Governo limita juros do consignado privado

Para conter juros altos, governo define regras para empréstimos consignados privados e evita abusos com trabalhadores

O governo federal estabeleceu punições para bancos que cobrarem taxas de juros consideradas “muito acima” da média do mercado no empréstimo consignado privado, conforme informado pelo Ministério do Trabalho e Emprego nesta segunda-feira (27). A medida visa proteger os trabalhadores de taxas abusivas.

O consignado, que oferece desconto das parcelas diretamente na folha de pagamento, tradicionalmente apresenta taxas de juros menores devido à garantia de pagamento. No entanto, o governo identificou a necessidade de intervenção para evitar práticas predatórias. O Comitê Gestor das Operações de Crédito Consignado definiu uma taxa de referência para o cálculo das cobranças, sem estabelecer um teto máximo específico.
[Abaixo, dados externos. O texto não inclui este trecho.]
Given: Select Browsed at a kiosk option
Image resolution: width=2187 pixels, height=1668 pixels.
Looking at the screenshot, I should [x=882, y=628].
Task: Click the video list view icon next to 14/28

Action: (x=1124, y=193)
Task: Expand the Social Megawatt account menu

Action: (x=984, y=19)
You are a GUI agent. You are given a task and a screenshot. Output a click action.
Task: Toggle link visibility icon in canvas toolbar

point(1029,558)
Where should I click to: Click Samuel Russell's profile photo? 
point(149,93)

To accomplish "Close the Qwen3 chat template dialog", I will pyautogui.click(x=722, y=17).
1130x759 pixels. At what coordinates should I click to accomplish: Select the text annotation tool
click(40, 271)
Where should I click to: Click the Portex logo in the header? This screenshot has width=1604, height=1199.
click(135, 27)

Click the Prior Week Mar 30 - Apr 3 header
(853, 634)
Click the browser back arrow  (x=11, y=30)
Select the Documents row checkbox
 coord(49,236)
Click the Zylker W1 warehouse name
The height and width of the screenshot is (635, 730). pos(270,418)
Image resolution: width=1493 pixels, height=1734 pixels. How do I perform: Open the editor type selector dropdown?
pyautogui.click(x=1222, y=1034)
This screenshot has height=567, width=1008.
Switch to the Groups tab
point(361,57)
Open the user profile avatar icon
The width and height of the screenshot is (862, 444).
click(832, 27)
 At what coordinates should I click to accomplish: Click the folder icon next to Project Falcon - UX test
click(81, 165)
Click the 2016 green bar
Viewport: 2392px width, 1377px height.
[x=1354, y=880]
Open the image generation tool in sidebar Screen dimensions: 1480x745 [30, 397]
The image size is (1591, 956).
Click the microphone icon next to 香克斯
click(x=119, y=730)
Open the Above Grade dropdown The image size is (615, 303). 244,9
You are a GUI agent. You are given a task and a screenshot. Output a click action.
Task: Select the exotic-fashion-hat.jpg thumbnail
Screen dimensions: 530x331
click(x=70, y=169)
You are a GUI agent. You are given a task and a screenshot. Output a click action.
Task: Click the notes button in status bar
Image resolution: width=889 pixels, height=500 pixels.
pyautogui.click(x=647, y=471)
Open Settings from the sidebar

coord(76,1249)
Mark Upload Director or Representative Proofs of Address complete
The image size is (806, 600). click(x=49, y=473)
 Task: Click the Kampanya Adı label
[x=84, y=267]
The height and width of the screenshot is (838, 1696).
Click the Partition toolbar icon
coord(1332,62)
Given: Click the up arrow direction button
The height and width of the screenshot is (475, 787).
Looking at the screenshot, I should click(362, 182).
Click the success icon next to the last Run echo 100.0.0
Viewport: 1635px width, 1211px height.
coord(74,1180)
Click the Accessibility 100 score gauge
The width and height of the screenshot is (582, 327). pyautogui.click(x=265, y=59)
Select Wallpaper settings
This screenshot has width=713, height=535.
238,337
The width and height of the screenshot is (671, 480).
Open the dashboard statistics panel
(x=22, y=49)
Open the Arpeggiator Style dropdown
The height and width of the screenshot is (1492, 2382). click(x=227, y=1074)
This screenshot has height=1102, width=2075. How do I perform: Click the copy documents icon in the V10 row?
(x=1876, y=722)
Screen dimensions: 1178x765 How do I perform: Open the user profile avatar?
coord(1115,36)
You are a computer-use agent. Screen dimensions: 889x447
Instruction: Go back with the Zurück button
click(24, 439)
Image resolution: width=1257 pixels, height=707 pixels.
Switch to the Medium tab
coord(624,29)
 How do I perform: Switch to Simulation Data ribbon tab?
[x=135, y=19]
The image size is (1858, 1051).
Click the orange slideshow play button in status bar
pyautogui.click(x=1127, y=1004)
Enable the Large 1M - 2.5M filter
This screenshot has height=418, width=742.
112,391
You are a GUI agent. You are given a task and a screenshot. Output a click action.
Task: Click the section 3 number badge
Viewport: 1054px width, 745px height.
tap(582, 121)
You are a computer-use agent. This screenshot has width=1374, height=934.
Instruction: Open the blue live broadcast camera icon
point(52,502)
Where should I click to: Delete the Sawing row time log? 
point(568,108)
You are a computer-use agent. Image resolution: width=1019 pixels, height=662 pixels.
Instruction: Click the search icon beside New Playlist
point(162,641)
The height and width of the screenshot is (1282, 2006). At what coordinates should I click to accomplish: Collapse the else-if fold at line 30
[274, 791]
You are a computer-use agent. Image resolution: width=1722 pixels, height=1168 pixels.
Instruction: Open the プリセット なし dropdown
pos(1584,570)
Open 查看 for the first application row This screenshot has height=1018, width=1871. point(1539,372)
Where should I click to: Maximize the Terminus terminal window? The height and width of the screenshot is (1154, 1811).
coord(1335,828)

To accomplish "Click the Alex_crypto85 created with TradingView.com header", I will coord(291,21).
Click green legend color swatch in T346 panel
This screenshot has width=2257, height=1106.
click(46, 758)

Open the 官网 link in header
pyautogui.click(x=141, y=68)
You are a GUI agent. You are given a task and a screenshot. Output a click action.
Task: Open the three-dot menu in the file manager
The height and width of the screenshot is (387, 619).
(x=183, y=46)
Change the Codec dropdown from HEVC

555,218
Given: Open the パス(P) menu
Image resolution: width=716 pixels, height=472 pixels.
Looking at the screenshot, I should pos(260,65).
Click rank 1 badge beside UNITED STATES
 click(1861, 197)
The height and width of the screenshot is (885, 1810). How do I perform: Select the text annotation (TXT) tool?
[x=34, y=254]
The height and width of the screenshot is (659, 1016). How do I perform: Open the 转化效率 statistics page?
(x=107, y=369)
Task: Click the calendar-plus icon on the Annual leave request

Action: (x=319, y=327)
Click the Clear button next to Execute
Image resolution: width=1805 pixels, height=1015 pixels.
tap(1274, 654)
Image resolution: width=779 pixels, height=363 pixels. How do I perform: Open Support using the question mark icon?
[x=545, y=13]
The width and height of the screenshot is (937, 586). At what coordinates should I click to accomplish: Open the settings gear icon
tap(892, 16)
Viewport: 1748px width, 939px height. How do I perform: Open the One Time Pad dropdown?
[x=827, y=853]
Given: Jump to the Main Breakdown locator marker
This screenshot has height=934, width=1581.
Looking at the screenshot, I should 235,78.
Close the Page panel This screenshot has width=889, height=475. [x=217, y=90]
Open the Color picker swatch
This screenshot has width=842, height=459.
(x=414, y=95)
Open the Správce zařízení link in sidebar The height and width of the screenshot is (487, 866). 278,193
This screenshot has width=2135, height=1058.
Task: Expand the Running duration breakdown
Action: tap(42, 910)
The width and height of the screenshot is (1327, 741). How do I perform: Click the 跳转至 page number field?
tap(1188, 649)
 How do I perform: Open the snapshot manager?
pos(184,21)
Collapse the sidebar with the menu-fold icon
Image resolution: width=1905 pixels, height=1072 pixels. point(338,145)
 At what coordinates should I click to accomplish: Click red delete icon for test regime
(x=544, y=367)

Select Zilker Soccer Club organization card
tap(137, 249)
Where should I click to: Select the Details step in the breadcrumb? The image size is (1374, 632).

“As instituições financeiras não poderão praticar taxas de juros muito acima dessa referência. As que não cumprirem as determinações poderão ser notificadas e até suspensas do programa Crédito do Trabalhador”, informou o ministério em nota. Atualmente, a taxa média de juros dessas operações é de 3,66% ao mês.

A nova regra também limita a diferença entre os juros nominais do contrato e o custo efetivo total (que inclui tributos e seguro) em 1 ponto percentual. O BTG Pactual avaliou que “entendemos que o teto atual de juros deve ficar próximo de 4,98% ao mês. Assim, o custo efetivo total máximo permitido seria de cerca de 5,98%”, demonstrando surpresa com a decisão e apontando para a criação de um precedente e incerteza sobre a evolução das taxas.

Lançado em março de 2025, o programa Crédito do Trabalhador já movimentou R$ 121 bilhões em empréstimos consignados, beneficiando 9 milhões de trabalhadores por meio de 97 instituições financeiras. A iniciativa ocorre em um contexto de aumento do endividamento das famílias, que atingiu 49,9% em fevereiro, o maior patamar da série histórica iniciada em 2005, segundo dados do Banco Central (BC).

A medida voltada ao consignado será integrada a um programa de renegociação de dívidas a ser anunciado nesta semana pelo governo, em resposta ao aumento da inadimplência no país. A iniciativa se torna relevante em um ano eleitoral, quando o presidente Luiz Inácio Lula da Silva buscará a reeleição.